● **Stored records**:
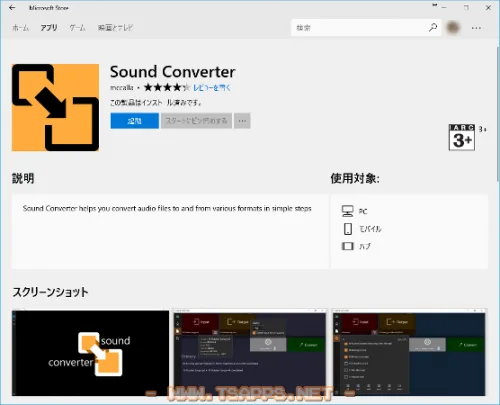Click the search magnifier icon
Image resolution: width=500 pixels, height=405 pixels.
[433, 28]
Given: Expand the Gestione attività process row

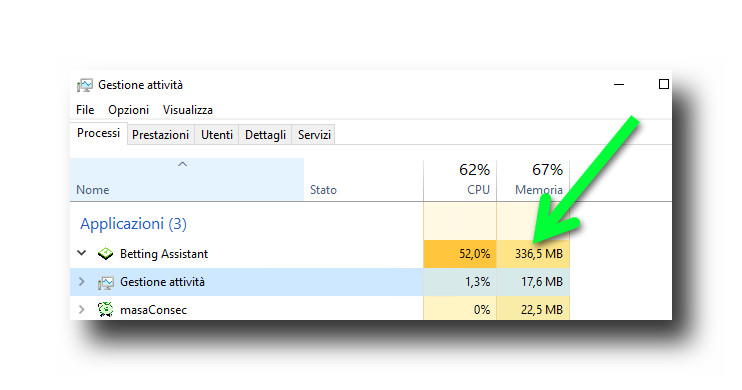Looking at the screenshot, I should pos(82,282).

● **WORK ITEM**:
The required output is an exact copy of the lines from the one with "Given: Expand the" through the final line of the data above, with pictures removed.

● **SOLUTION TO THIS PROBLEM**:
Given: Expand the Gestione attività process row

Looking at the screenshot, I should pos(82,282).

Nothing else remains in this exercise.